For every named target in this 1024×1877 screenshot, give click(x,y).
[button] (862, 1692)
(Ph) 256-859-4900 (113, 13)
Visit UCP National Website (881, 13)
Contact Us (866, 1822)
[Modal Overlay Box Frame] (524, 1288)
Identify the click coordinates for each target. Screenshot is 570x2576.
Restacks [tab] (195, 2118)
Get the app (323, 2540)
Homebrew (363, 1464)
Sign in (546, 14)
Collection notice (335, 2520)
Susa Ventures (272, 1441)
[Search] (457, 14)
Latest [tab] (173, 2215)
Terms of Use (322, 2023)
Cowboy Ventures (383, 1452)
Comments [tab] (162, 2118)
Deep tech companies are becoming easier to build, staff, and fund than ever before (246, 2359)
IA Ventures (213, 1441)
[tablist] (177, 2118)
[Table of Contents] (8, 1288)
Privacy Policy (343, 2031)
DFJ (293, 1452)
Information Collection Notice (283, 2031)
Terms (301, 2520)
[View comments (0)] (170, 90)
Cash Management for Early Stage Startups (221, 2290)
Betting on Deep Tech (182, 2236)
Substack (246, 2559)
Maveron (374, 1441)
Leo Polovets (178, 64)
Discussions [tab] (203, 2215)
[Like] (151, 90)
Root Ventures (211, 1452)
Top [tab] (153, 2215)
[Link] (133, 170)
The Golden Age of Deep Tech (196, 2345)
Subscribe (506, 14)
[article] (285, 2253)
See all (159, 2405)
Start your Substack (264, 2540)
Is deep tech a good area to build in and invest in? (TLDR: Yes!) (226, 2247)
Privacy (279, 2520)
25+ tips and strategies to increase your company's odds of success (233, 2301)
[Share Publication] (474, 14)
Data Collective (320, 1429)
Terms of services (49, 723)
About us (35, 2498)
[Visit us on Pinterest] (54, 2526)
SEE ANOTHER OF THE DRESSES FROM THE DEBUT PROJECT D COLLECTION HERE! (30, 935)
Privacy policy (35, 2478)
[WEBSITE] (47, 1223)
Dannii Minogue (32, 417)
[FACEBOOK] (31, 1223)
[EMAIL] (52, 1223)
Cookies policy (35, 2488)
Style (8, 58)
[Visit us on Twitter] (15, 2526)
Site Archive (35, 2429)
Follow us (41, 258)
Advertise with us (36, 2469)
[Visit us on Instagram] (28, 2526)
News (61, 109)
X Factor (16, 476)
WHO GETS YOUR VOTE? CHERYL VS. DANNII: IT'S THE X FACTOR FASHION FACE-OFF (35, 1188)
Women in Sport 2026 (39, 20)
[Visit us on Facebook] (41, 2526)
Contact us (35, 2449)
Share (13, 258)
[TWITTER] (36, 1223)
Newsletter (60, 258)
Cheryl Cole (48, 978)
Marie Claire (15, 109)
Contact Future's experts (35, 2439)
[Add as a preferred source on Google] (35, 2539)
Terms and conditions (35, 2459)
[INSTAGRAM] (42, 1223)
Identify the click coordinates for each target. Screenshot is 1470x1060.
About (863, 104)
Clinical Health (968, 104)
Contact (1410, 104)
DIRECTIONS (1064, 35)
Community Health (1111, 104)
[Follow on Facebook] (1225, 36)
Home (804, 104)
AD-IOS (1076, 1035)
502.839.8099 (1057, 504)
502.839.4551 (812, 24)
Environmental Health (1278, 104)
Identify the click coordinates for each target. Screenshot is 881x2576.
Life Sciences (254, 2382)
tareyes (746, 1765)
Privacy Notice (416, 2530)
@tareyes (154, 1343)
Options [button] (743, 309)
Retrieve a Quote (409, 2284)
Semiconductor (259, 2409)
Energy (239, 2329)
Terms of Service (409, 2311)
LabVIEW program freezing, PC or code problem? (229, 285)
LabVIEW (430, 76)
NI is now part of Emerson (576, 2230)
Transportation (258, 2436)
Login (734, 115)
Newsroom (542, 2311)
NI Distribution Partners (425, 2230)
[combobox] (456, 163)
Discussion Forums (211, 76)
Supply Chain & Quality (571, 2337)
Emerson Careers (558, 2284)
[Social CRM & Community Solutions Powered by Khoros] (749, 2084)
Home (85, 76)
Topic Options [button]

__________

Set down the full listing. Keep every line exact.

For every named target in this 1024×1877 screenshot, give click(x,y).
[button] (862, 1692)
(Ph) 256-859-4900 (113, 13)
Visit UCP National Website (881, 13)
Contact Us (866, 1822)
[Modal Overlay Box Frame] (524, 1288)
Identify the click coordinates for each target. Screenshot is 570x2576.
Restacks [tab] (195, 2118)
Get the app (323, 2540)
Homebrew (363, 1464)
Sign in (546, 14)
Collection notice (335, 2520)
Susa Ventures (272, 1441)
[Search] (457, 14)
Latest [tab] (173, 2215)
Terms of Use (322, 2023)
Cowboy Ventures (383, 1452)
Comments [tab] (162, 2118)
Deep tech companies are becoming easier to build, staff, and fund than ever before (246, 2359)
IA Ventures (213, 1441)
[tablist] (177, 2118)
[Table of Contents] (8, 1288)
Privacy Policy (343, 2031)
DFJ (293, 1452)
Information Collection Notice (283, 2031)
Terms (301, 2520)
[View comments (0)] (170, 90)
Cash Management for Early Stage Startups (221, 2290)
Betting on Deep Tech (182, 2236)
Substack (246, 2559)
Maveron (374, 1441)
Leo Polovets (178, 64)
Discussions [tab] (203, 2215)
[Like] (151, 90)
Root Ventures (211, 1452)
Top [tab] (153, 2215)
[Link] (133, 170)
The Golden Age of Deep Tech (196, 2345)
Subscribe (506, 14)
[article] (285, 2253)
See all (159, 2405)
Start your Substack (264, 2540)
Is deep tech a good area to build in and invest in? (TLDR: Yes!) (226, 2247)
Privacy (279, 2520)
25+ tips and strategies to increase your company's odds of success (233, 2301)
[Share Publication] (474, 14)
Data Collective (320, 1429)
Terms of services (49, 723)
About us (35, 2498)
[Visit us on Pinterest] (54, 2526)
SEE ANOTHER OF THE DRESSES FROM THE DEBUT PROJECT D COLLECTION HERE! (30, 935)
Privacy policy (35, 2478)
[WEBSITE] (47, 1223)
Dannii Minogue (32, 417)
[FACEBOOK] (31, 1223)
[EMAIL] (52, 1223)
Cookies policy (35, 2488)
Style (8, 58)
[Visit us on Twitter] (15, 2526)
Site Archive (35, 2429)
Follow us (41, 258)
Advertise with us (36, 2469)
[Visit us on Instagram] (28, 2526)
News (61, 109)
X Factor (16, 476)
WHO GETS YOUR VOTE? CHERYL VS. DANNII: IT'S THE X FACTOR FASHION FACE-OFF (35, 1188)
Women in Sport 2026 (39, 20)
[Visit us on Facebook] (41, 2526)
Contact us (35, 2449)
Share (13, 258)
[TWITTER] (36, 1223)
Newsletter (60, 258)
Cheryl Cole (48, 978)
Marie Claire (15, 109)
Contact Future's experts (35, 2439)
[Add as a preferred source on Google] (35, 2539)
Terms and conditions (35, 2459)
[INSTAGRAM] (42, 1223)
Identify the click coordinates for each target. Screenshot is 1470x1060.
About (863, 104)
Clinical Health (968, 104)
Contact (1410, 104)
DIRECTIONS (1064, 35)
Community Health (1111, 104)
[Follow on Facebook] (1225, 36)
Home (804, 104)
AD-IOS (1076, 1035)
502.839.8099 (1057, 504)
502.839.4551 (812, 24)
Environmental Health (1278, 104)
Identify the click coordinates for each target. Screenshot is 881x2576.
Life Sciences (254, 2382)
tareyes (746, 1765)
Privacy Notice (416, 2530)
@tareyes (154, 1343)
Options [button] (743, 309)
Retrieve a Quote (409, 2284)
Semiconductor (259, 2409)
Energy (239, 2329)
Terms of Service (409, 2311)
LabVIEW program freezing, PC or code problem? (229, 285)
LabVIEW (430, 76)
NI is now part of Emerson (576, 2230)
Transportation (258, 2436)
Login (734, 115)
Newsroom (542, 2311)
NI Distribution Partners (425, 2230)
[combobox] (456, 163)
Discussion Forums (211, 76)
Supply Chain & Quality (571, 2337)
Emerson Careers (558, 2284)
[Social CRM & Community Solutions Powered by Khoros] (749, 2084)
Home (85, 76)
Topic Options [button]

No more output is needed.